_Exercise directions_:
The listing that follows must be retyped exactly, without its pictures.

_Extracted information_:
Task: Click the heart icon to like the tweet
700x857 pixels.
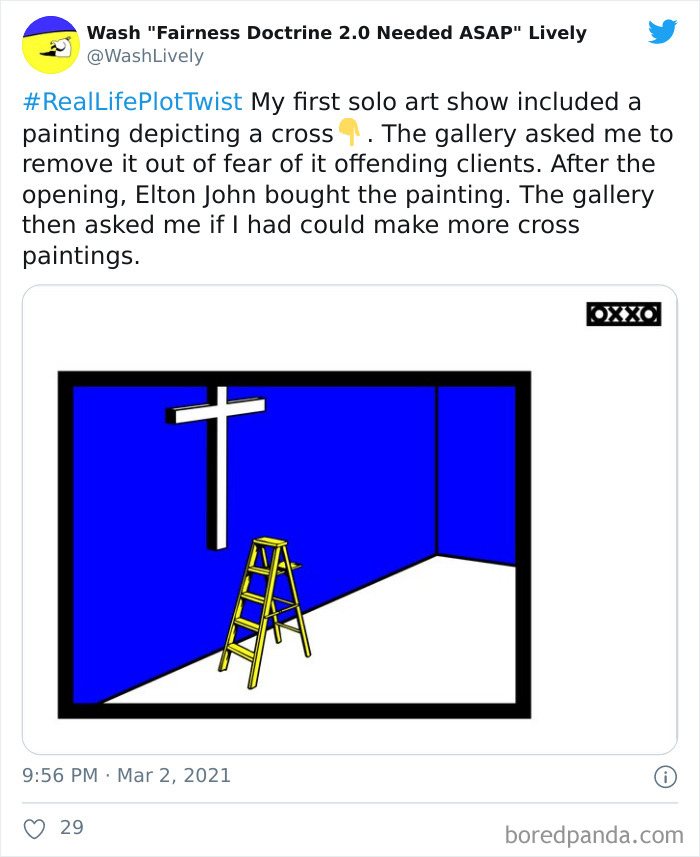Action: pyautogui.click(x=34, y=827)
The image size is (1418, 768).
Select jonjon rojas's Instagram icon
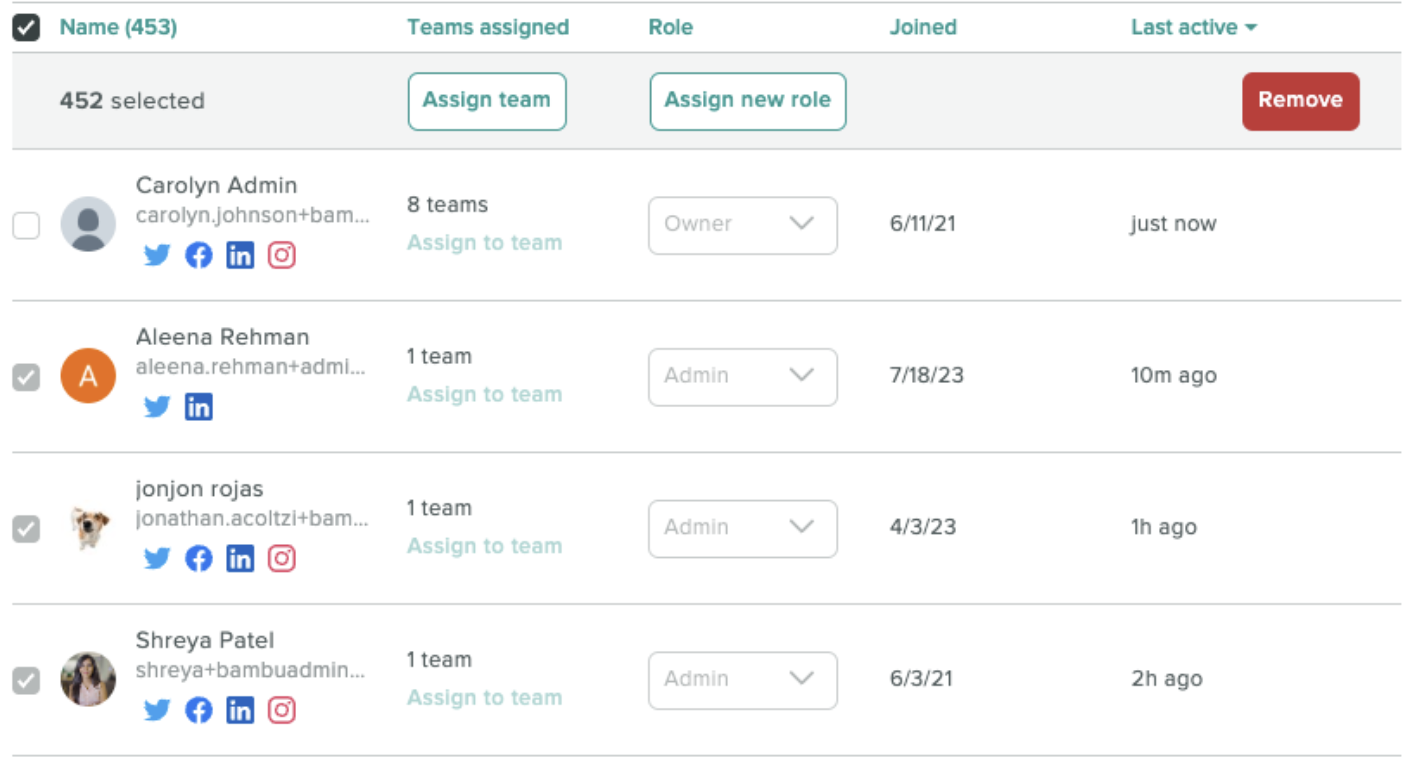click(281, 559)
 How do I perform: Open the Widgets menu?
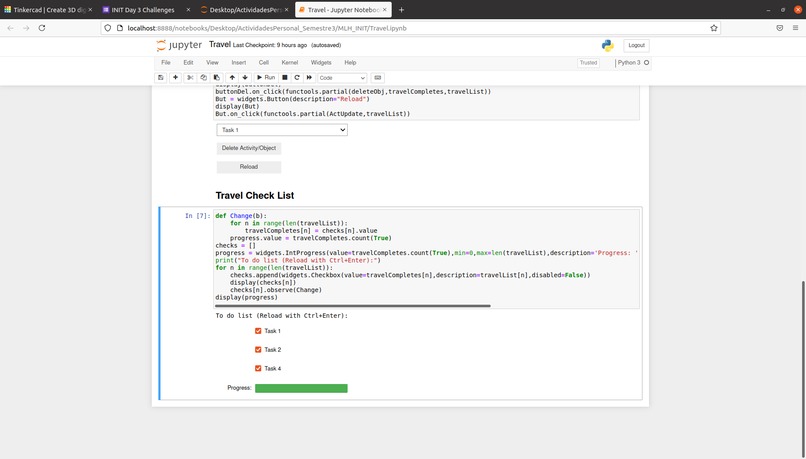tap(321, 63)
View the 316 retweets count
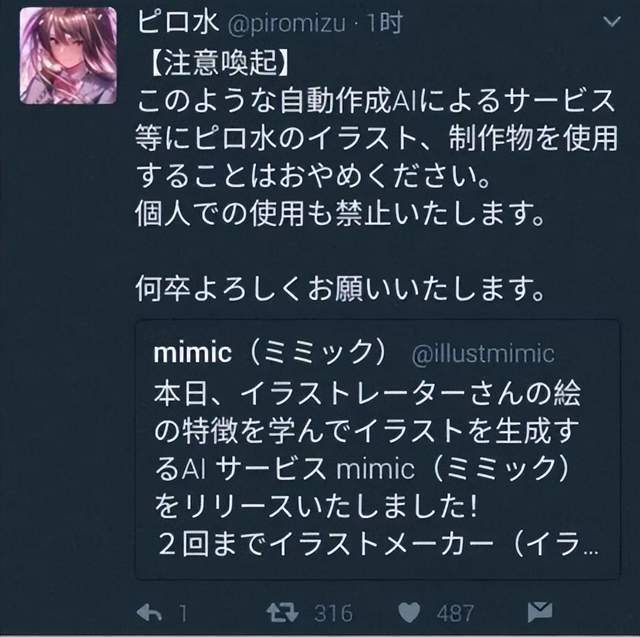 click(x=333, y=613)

_Solution to the exercise_:
Task: Click the heart icon to like the tweet
700x857 pixels.
Action: pyautogui.click(x=34, y=827)
The image size is (1418, 768).
Select jonjon rojas's Instagram icon
click(281, 559)
 How do I perform: Open the Widgets menu?
tap(321, 63)
View the 316 retweets count
 click(x=333, y=613)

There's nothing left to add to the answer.